The categorization of this first lesson seems very arbitrary, and often contradictory with the "knowledge database" on the left.
Edit: Did you AI-generate these questions and then not proofread them?
Looks like NASA is to blame for these https://spacemath.gsfc.nasa.gov/weekly/2page23.pdf
I do agree much of the categorisation is baffling (I could nitpick several others). In that respect it's a shame to start off with that lesson when some of the others are so much more relevant to the mission concept, interesting and less debatable
There are photos of the Earth taken from the neighborhood of the Moon. They show something that is indistinguishable from a sphere to the naked eye.
Sure, with instruments you can measure it and find that it deviates from a perfect sphere. But every object that is made of atoms multiple atoms is not a perfect sphere.
I don't think it's a pedantic point, this is supposed to be a site about learning math that NASA scientists use, and the exact shape of the Earth is very relevant to them.
I just think it shouldn't be used as a canonical example of a fact when you'll probably learn at some point that it technically isn't true.
"If I jump out a window I will die"
Is not a fact: I have never died jumping out of a window, thus it is a hypothesis (because it is testable, though that raise epistemological problems in of itself)

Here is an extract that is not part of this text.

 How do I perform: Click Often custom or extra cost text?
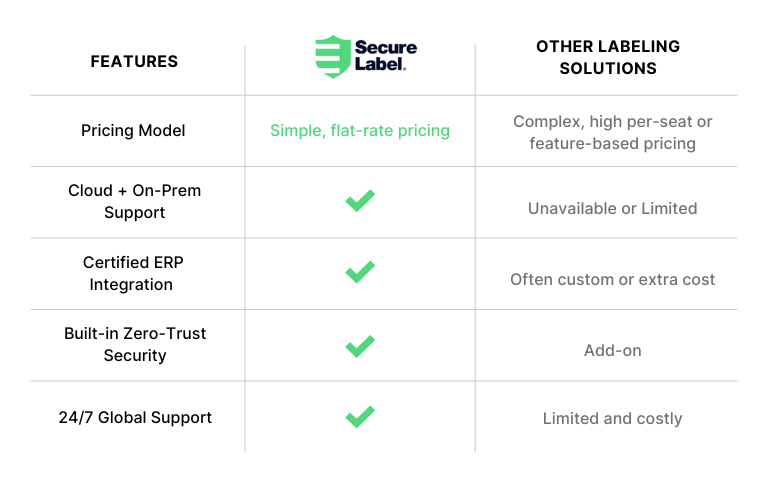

viz. this evergreen gem: https://blogs.bmj.com/bmj/2018/12/13/we-jumped-from-planes-w...
I'm so confused by the first task...
specifically I got hit with "chimpanzees and humans have common ancestor" (or something like that)
definition for a "fact" (supposed correct answer) given on the page ("A basic statement established by experiment or observation. True under specific conditions.") seems to me akin to "direct result of some experiment"

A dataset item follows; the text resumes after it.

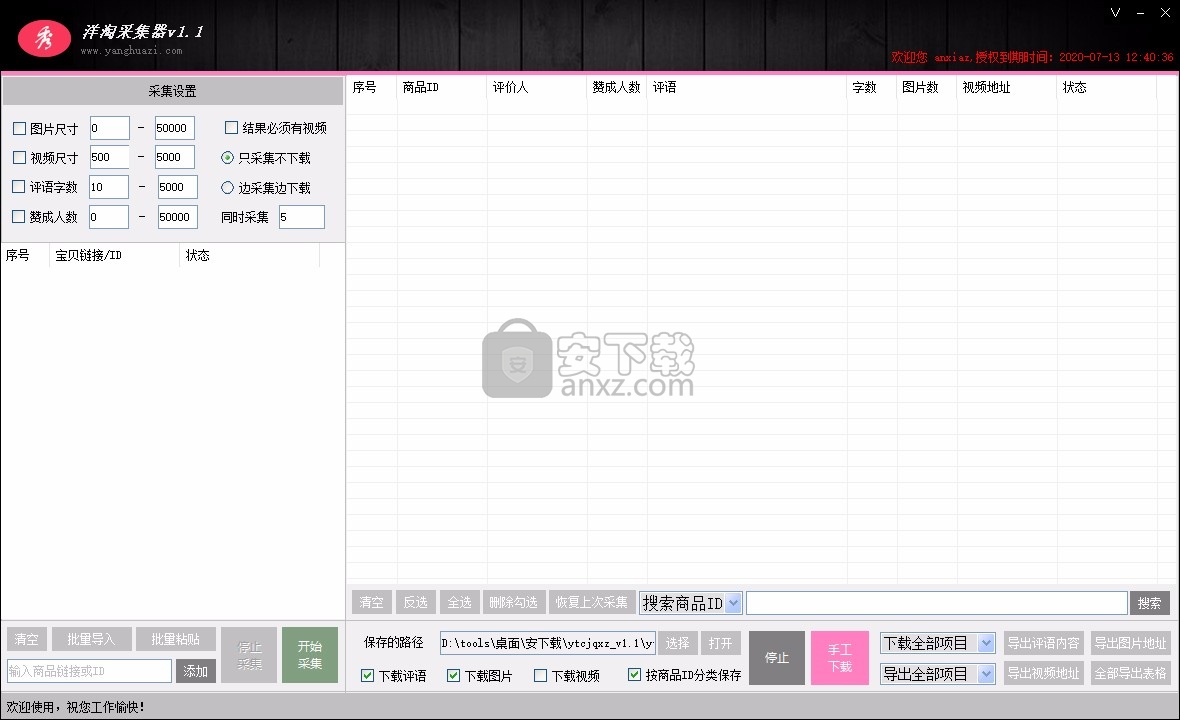
Task: Click the 同时采集 count field
Action: 301,217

meanwhile, determining common ancestry - in my mind - took a lot of work, comparing anatomy, digging out bones and stuff... all the correlation, all the composition
surely it's more of a theory that's supported by many facts?
Introducing Space Math Academy!
Reimagined NASA’s Space Math curriculum (https://spacemath.gsfc.nasa.gov/) as an immersive game, instead of static PDFs. Students solve the same problems real scientists face daily -- calculating orbits and trajectories, dealing with space weather, etc. -- in an interactive way that goes beyond worksheets (or just sending PDFs to an LLM).
https://space-math.academy https://www.github.com/dynamicwebpaige/space-math
Powered by Gemini for storytelling and text-to-speech (TTS). Links to the GitHub repo and live link that you can play above, thanks to Google Cloud Run. Please file feature requests, if there's enough interest will add more missions and a leaderboard.
Seems fun but unusable on mobile. Windows are not responsive enough. General design seems fun though
>Math
But the first exercise is about judging statements based on nebulous definitions, definitely unrelated to mathematics?
Mathematics is concerned with a lot more than arithmetic and computation. Beyond the most basic levels, a mathematician will profit greatly from being aware of this type of epistemological vocabulary and a strong sense of their underlying meaning. Whether reading or writing mathematics, we're constantly dealing with propositions, and correctly taxonomising those propositions can really help keep your mental workspace clean.
I do question the effectiveness (and accuracy) of this exercise, but its learning objectives I think are quite apt.
To be honest I do not think that these word games are helpful at all. Throughout all of my mathematical education what has always helped me to keep my "mental workspace clean", was to never abandon the model.
> and correctly taxonomising those propositions
The correct taxonomy for a proposition is true/false and proven/unproven.
I can not even fathom a mathematical model where distinguishing a "law" from a "fact" is meaningful.
And the idea of defining a "fact" as something empirically demonstrated is just ridiculous, I totally reject it.